Preliminary results analysing data from 5.4 million people in Scotland found the Delta variant is associated with an increased rate of hospitalisation.
While vaccines still significantly reduce the risk of being admitted to hospital, strong protection against the Delta variant was not seen until at least 28 days after the first vaccine dose, researchers found.
A second dose of the vaccine still appears to be essential in protecting against severe Covid-19 with the new variant, however the new research suggests the vaccines may be slightly less effective compared to the Kent (Alpha) variant.
The two doses of the Pfizer/BioNTech jab was found to provide 79 percent protection against infection from the Delta variant, compared with 92 percent against the Alpha variant.
Meanwhile two doses of the Oxford/AstraZeneca vaccine offered 60 percent protection against infection with the Delta variant compared with 73 percent for the Alpha variant.
But experts say this lower effectiveness may reflect that it takes longer to develop immunity with the Oxford jab. The researchers also warned that because of the observational nature of the study, data about vaccine effectiveness should be interpreted with caution.
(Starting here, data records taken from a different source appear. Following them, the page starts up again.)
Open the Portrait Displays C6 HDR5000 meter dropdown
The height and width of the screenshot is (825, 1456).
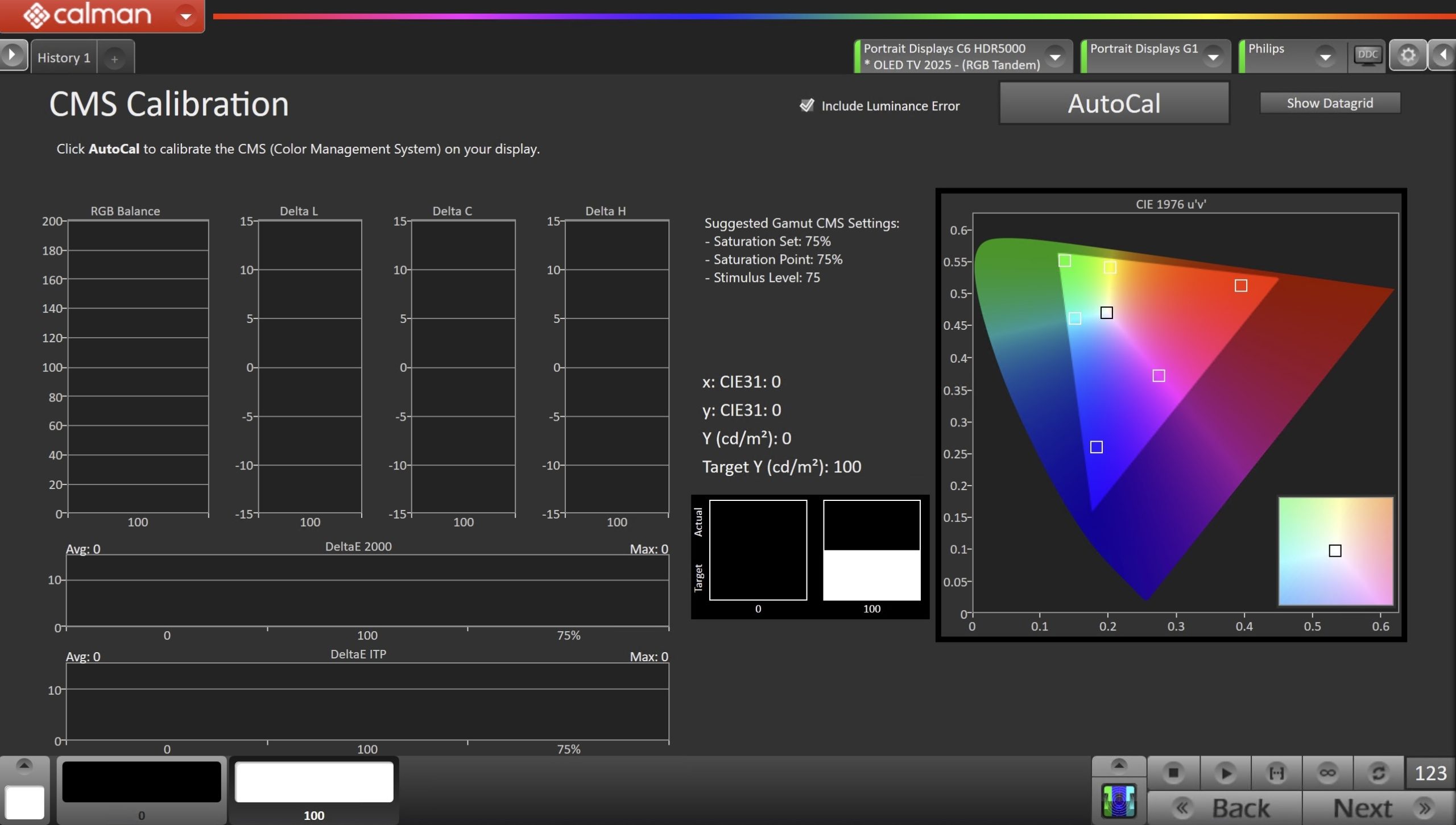[x=1055, y=57]
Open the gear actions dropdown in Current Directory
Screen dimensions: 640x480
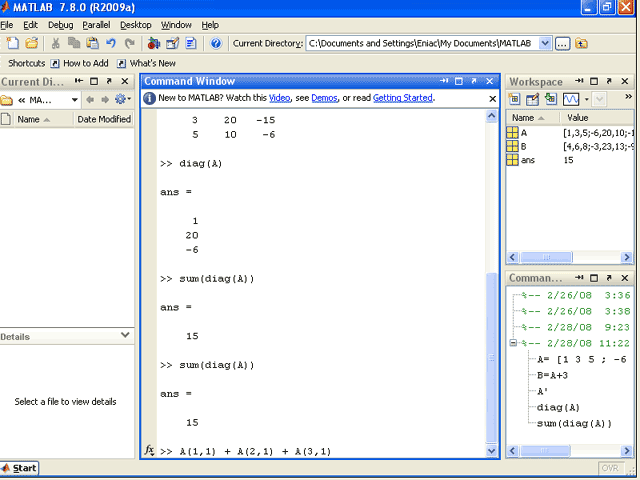pos(122,99)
The study's authors said their findings have been passed on to scientists advising the government about the relaxation of measures on 21 June.
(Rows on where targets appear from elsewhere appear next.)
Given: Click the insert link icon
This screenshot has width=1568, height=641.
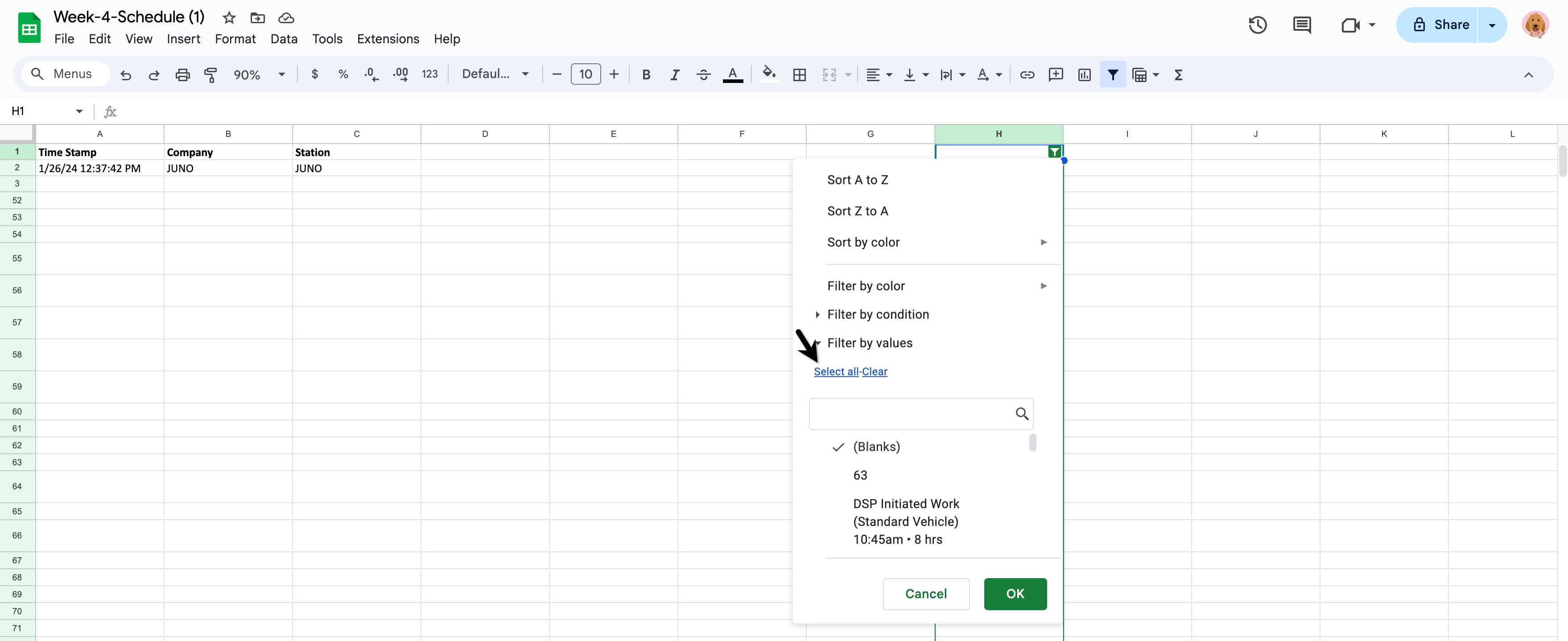Looking at the screenshot, I should pos(1027,75).
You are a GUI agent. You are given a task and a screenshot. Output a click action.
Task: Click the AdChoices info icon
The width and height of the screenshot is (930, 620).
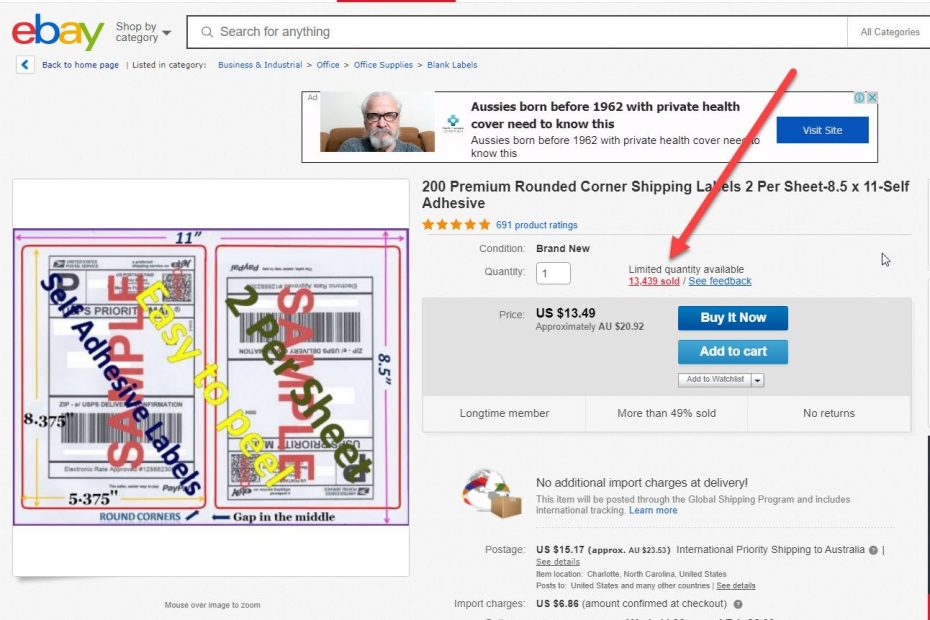(859, 98)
Prime Minister Boris Johnson is expected to announce a four-week delay to England's "Freedom Day" in an address to the nation at 6pm on Monday.
Tory MPs and business leaders have led a furious backlash against the proposals, but epidemiologists and vaccine experts say with the Delta variant is now dominant in the UK the delay is necessary to allow more people to be fully vaccinated.
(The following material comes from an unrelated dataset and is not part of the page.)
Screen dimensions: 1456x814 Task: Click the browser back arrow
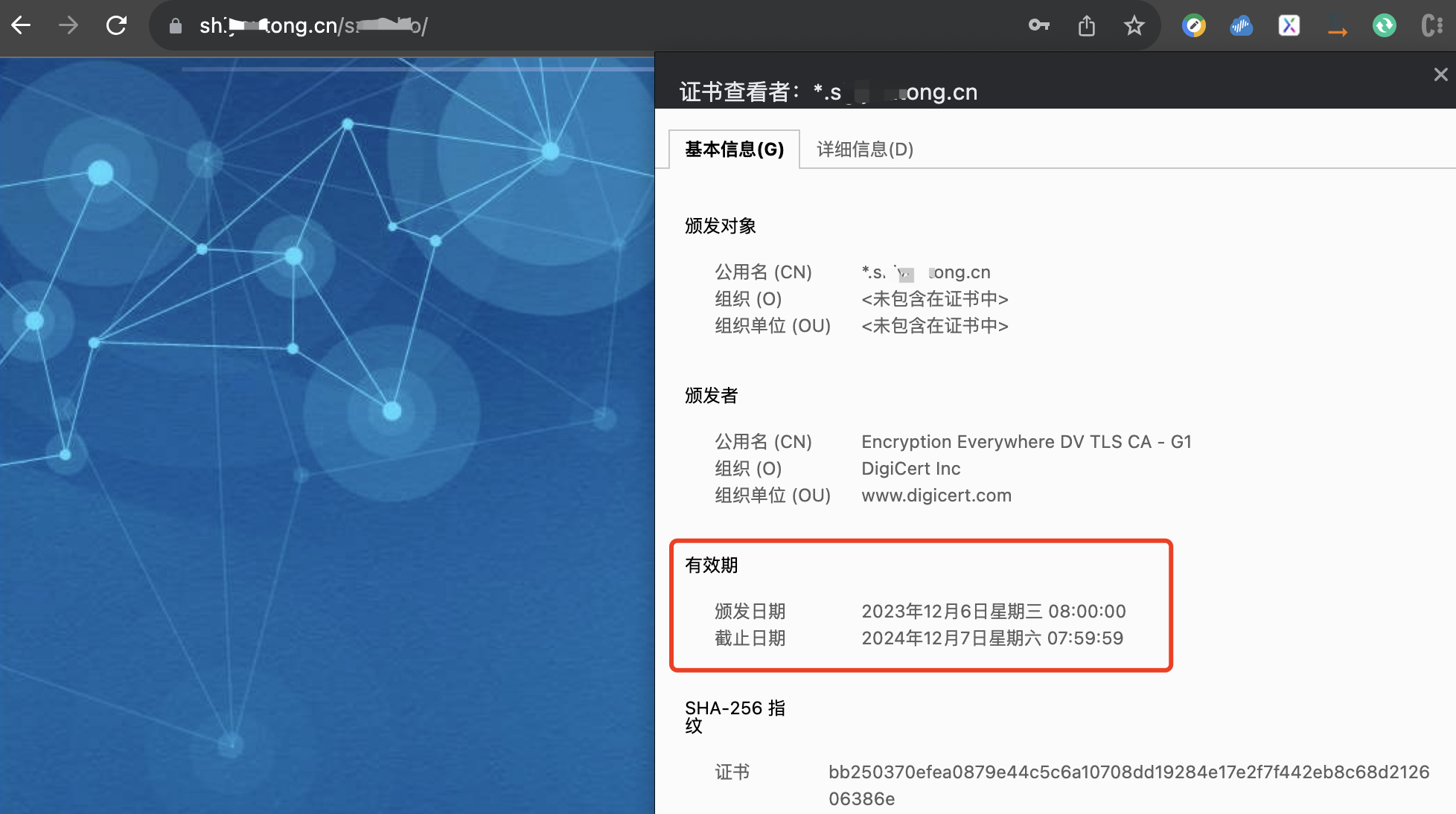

Edinburgh Professor Aziz Sheikh, who lead the latest study into the Indian variant of concern, said: "If there is a delay, I think that will give us the opportunity to widen [vaccine] coverage, which is incredibly important for those who at the moment have only got one dose."
He continued: "Whilst possibly not as effective as against other variants, two doses of the Pfizer/BioNTech and Oxford/AstraZeneca vaccines still offer substantial protection against the risk of infection and hospitalisation.
"It is therefore really important that, when offered second doses, people take these up, both to protect themselves, and to reduce household and community transmission."